Revisiting tuition increases

The Baro Staff

As students, staff and faculty were preparing for the 2017 summer season, the Oregon State University Board of Trustees approved an increase in tuition that concerned some students to the point they protested against these changes. With a 4.13 percent increase for in-state students and a 1.99 percent increase for out-of-state students, some began to worry about their college future.

With the new school year nearly underway, university officials have been working to implement opportunities and accommodations for students in order to help ease the burden of higher tuition and slow its further increase.

“In its decisions regarding tuition for the coming year, OSU’s Board of Trustees dedicated 25 percent of the change in tuition—or approximately $1.5 million—to increased financial assistance for students. This spring and summer, university leaders have increased financial aid by a total of $3 million, close to doubling the amount set out by the Board of Trustees,” said Steve Clark, OSU’s vice president of University Relations and Marketing, via email.

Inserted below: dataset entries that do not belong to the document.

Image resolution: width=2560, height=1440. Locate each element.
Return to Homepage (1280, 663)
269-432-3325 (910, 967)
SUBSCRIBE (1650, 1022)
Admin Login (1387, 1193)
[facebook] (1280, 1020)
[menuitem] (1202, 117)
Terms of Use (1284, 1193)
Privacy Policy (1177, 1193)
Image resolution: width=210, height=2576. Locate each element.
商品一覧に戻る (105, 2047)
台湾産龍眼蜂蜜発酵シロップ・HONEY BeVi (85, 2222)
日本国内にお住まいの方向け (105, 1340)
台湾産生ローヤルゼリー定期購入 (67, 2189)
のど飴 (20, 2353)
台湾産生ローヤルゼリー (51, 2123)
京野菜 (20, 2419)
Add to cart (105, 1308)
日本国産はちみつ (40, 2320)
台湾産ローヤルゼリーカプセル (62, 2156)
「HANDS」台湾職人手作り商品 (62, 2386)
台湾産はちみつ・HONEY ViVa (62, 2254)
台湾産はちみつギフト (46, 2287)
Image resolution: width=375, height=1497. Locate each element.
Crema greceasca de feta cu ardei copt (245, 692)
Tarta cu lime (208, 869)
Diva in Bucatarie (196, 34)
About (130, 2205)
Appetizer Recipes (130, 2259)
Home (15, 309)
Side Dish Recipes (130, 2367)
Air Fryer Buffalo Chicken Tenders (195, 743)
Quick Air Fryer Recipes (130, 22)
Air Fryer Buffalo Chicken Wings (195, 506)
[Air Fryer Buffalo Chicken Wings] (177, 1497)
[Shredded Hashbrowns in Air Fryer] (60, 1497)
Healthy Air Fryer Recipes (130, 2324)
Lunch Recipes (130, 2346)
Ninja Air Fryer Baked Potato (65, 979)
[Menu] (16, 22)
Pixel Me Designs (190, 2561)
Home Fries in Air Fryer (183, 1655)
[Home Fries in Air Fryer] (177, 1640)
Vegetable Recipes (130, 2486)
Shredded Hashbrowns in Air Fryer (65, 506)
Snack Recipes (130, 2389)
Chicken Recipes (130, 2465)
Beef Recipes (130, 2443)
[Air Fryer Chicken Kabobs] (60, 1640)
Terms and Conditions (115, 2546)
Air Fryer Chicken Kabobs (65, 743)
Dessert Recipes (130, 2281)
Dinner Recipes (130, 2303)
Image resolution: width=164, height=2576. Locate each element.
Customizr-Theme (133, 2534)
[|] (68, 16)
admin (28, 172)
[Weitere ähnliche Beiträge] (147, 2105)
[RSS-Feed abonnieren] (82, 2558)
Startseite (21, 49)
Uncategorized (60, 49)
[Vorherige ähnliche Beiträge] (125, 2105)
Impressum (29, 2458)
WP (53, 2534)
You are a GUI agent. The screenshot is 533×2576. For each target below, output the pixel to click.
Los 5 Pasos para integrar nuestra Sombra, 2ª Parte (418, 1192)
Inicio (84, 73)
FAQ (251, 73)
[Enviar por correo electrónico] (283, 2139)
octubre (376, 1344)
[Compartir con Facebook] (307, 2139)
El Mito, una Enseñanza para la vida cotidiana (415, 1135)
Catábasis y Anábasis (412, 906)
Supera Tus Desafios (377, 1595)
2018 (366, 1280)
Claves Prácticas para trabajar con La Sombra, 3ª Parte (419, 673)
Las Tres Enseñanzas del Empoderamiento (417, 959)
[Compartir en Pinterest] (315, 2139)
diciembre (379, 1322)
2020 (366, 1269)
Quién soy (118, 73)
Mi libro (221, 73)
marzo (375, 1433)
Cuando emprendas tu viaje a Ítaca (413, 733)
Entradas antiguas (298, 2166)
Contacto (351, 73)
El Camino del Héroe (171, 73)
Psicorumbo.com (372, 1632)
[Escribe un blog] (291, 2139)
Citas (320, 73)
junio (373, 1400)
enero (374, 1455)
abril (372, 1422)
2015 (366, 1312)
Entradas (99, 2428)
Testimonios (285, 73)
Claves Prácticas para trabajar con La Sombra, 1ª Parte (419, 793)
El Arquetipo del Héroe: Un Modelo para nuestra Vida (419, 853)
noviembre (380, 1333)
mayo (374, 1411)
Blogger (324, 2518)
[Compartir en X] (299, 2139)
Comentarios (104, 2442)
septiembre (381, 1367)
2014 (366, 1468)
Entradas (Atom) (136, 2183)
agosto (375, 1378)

Clark explained this is only part of the larger picture. Organizations like the OSU Foundation are working to encourage greater philanthropy for scholarships. This year, a donor helped to create a program in which students with emergencies during the academic year may be granted scholarship money, since students in emergency situations sometimes face the prospect of dropping out of school due to financial strain.  

Students-support initiatives from other areas are beginning to unfold as well, according to Clark.  

“University Housing and Dining Services has expanded its offerings of reduced-price and variable-priced residence hall room and meal plans,” Clark said in an email. “We continue to work within OSU, with the legislature and others in higher education to expand free, open educational resources. For example: free or reduced-cost online textbooks and course materials.”

There have also been more than $15 million in budget cuts implemented throughout the university and some department budgets have been cut as much as four percent, according to Clark. He said that OSU continuously works hard to keep tuition costs as low as possible for its students while also contributing to the academic success of students as transparently as possible. 

According to Clark, OSU President Ed Ray has been working with the presidents of other public universities in Oregon in order to lobby the state legislature as well as the governor to increase state support for four-year universities like OSU.

“We know our students want to graduate in a timely way with a degree that is founded on an excellent education. We have a 10-year financial forecast and a university strategic plan that is updated each 4-5 years to achieve these and other outcomes,” Clark said in an email.  

While the university can choose to cut something any given year to help with tuition, but if that is done every year, the outcome is eventually a university that does not offer enough strong programs for its students, according to Sherman Bloomer, the director of budget and fiscal planning at OSU.

“That’s where the balance comes. You’re balancing costs to individual students and maintaining or improving the breadth and quality of programs and services you offer,” Bloomer said.

Both Clark and Bloomer brought attention to the fact that while the university is doing its best to help with the cost of tuition, overall costs of materials in the U.S. and globally will increase over time. According to Clark, this means costs for lab materials, class materials and all the other things that enable OSU to have well-established programs will be more expensive in the years to come.

Nevertheless, Clark said the future is still very bright for incoming freshman who may be anxious about tuition costs.

“We know that graduates from OSU at mid-career earn 20 percent more than graduates of other universities nationally, and we know that, in their lives, they are involved in their communities at far higher levels than other university graduates,” Clark said in an email. “We believe that incoming OSU Beavers will continue to enjoy that success in career, community and life.”